Given request:
Reproduce word for word the part of the Traffic Control tagging passage below, starting with "Leave enterprise traffic" and going on through "touches enterprise workloads.".

Text block:

|---|

Now every query carries the route it came from. You can create a Traffic Control budget targeting route='/api-export' and give it a conservative CPU limit.

This also makes it easy to set up broad budgets during incidents. If you suddenly see a spike and don't know which route is responsible, the violation graph in Traffic Control will show you exactly which route tag is hitting limits.

Feature flags and new deployments

Shipping a new feature to production always carries risk. Maybe the new query pattern is fine under your test load but becomes expensive at scale. Traffic Control gives you a way to cap the blast radius before it becomes an incident.

The simplest version sets a tag from an environment variable at startup:

var deploymentTag = os.Getenv("DEPLOYMENT_TAG") // e.g. "new_checkout_v2" or git sha "96e350426"

func tagWithDeployment(ctx context.Context) context.Context {
    if deploymentTag == "" {
        return ctx
    }
    tags := tagsFromContext(ctx)
    tags["feature"] = deploymentTag
    return contextWithTags(ctx, tags)
}

Set DEPLOYMENT_TAG=new_checkout_v2 when rolling out new pods and leave it unset on the old pods. Traffic Control can then have a budget on feature='new_checkout_v2' in Warn mode from day one, so you see exactly how the new code behaves before it causes problems. When you're confident, either remove the budget or switch it to Enforce as a safety net.

For feature flags controlled at runtime, the same approach works but driven by your flag evaluation:

func (h *OrderHandler) ServeHTTP(w http.ResponseWriter, r *http.Request) {
    ctx := r.Context()
    if flags.Enabled(ctx, "new_order_flow") {
        tags := tagsFromContext(ctx)
        tags["feature"] = "new_order_flow"
        ctx = contextWithTags(ctx, tags)
    }
    h.processOrder(ctx, w, r)
}

Tier-based limits in multi-tenant apps

In a SaaS application, free-tier users should not be able to degrade the experience for enterprise customers. Traffic Control lets you enforce this at the database level rather than just at the application layer.

Inject the user's subscription tier into the SQL tags early in your request handling — ideally right after you've resolved the authenticated user:

type Tier string

const (
    TierFree       Tier = "FREE"
    TierPro        Tier = "PRO"
    TierEnterprise Tier = "ENTERPRISE"
)

func WithUserTier(ctx context.Context, tier Tier) context.Context {
    tags := tagsFromContext(ctx)
    tags["tier"] = string(tier)
    return contextWithTags(ctx, tags)
}

In your authentication middleware:

func AuthMiddleware(users *UserService, next http.Handler) http.Handler {
    return http.HandlerFunc(func(w http.ResponseWriter, r *http.Request) {
        user, err := users.Authenticate(r)
        if err != nil {
            http.Error(w, "unauthorized", http.StatusUnauthorized)
            return
        }
        ctx := WithUserTier(r.Context(), user.Tier)
        next.ServeHTTP(w, r.WithContext(ctx))
    })
}

With this in place, create two Traffic Control budgets:

tier='free' — conservative limits on server share and max concurrent queries
tier='pro' — moderate limits

Leave enterprise traffic unbudgeted or give it a high budget as a ceiling. When a free-tier user runs an expensive dashboard or triggers a slow query, the budget sheds that traffic before it touches enterprise workloads.

|---|

Dataset excerpt:
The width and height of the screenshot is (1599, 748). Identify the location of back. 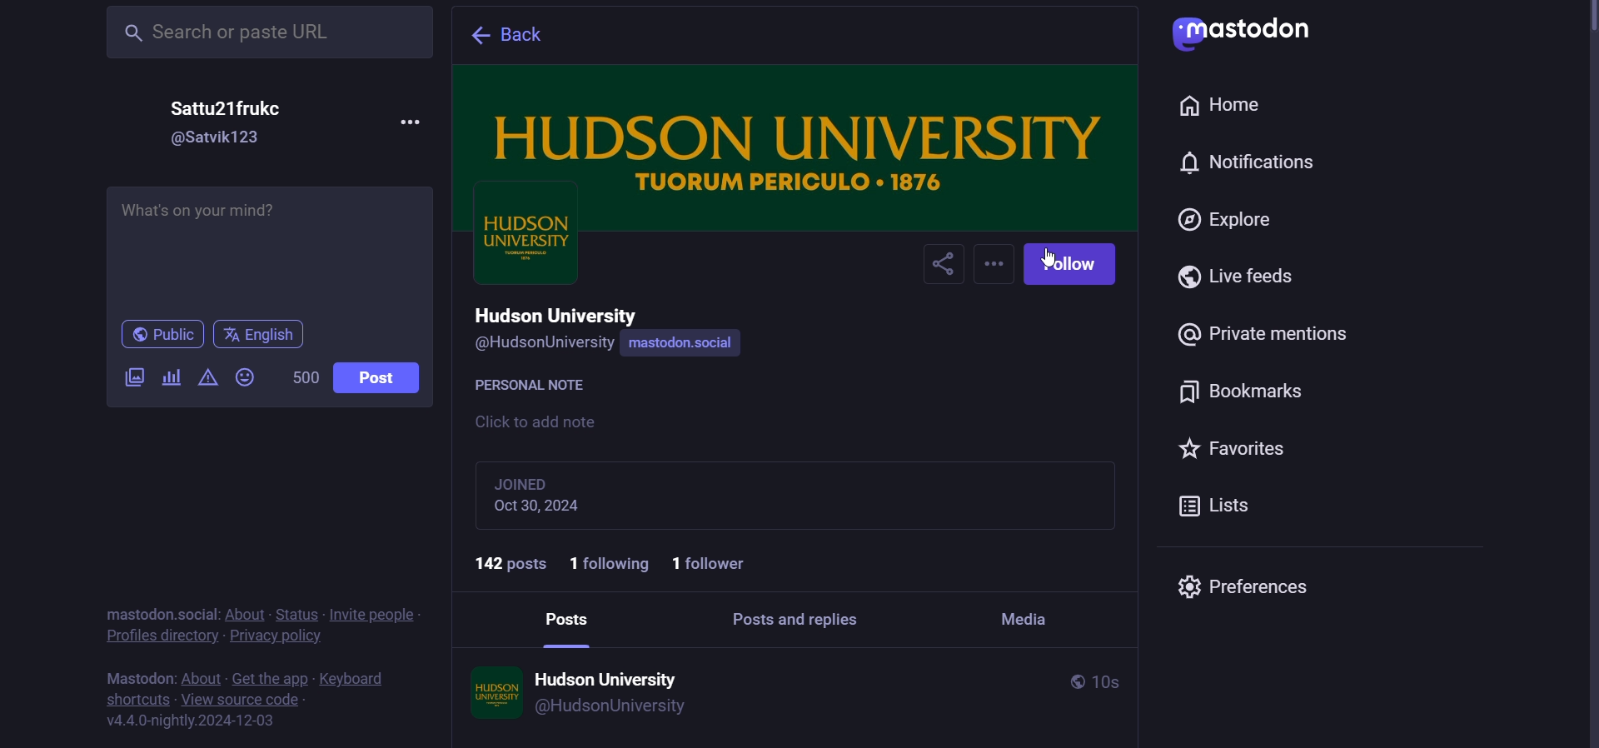
(515, 37).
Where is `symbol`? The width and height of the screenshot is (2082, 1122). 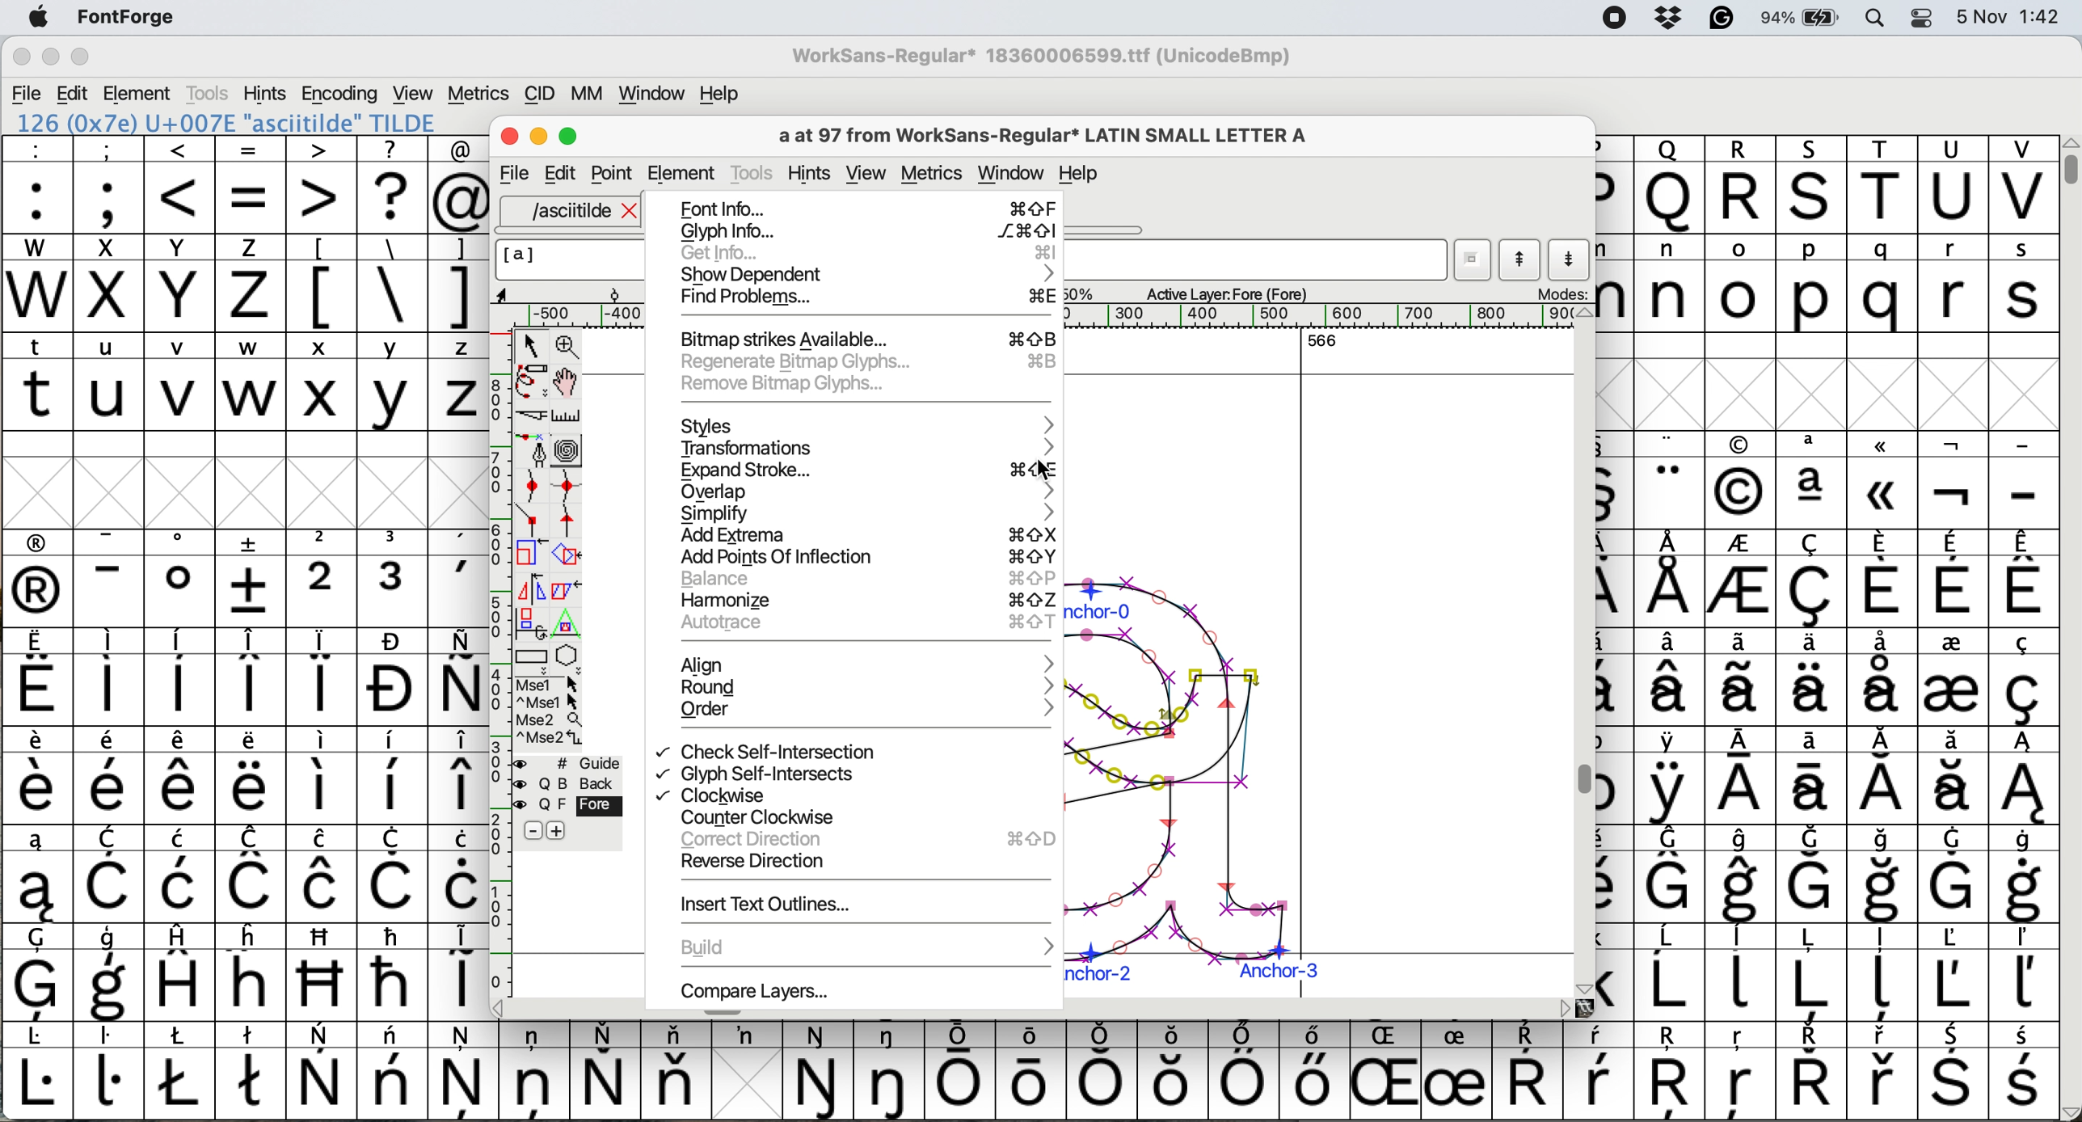 symbol is located at coordinates (2021, 677).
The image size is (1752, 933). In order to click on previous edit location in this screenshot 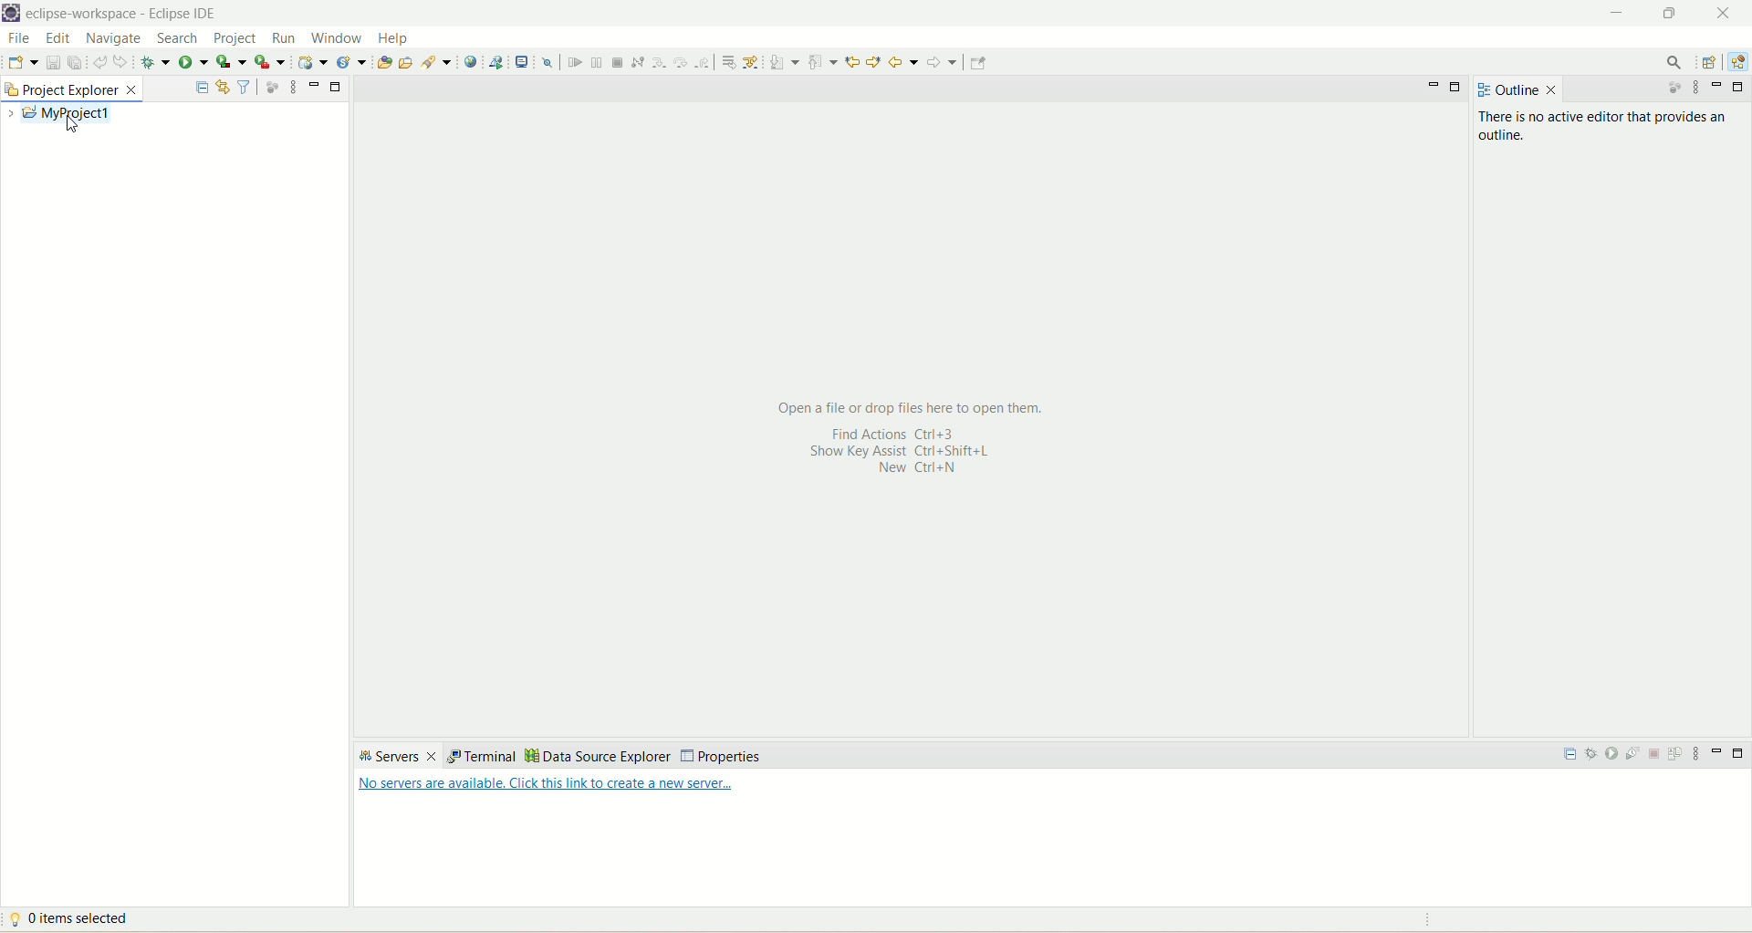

|---|

Response to this task:
Leave enterprise traffic unbudgeted or give it a high budget as a ceiling. When a free-tier user runs an expensive dashboard or triggers a slow query, the budget sheds that traffic before it touches enterprise workloads.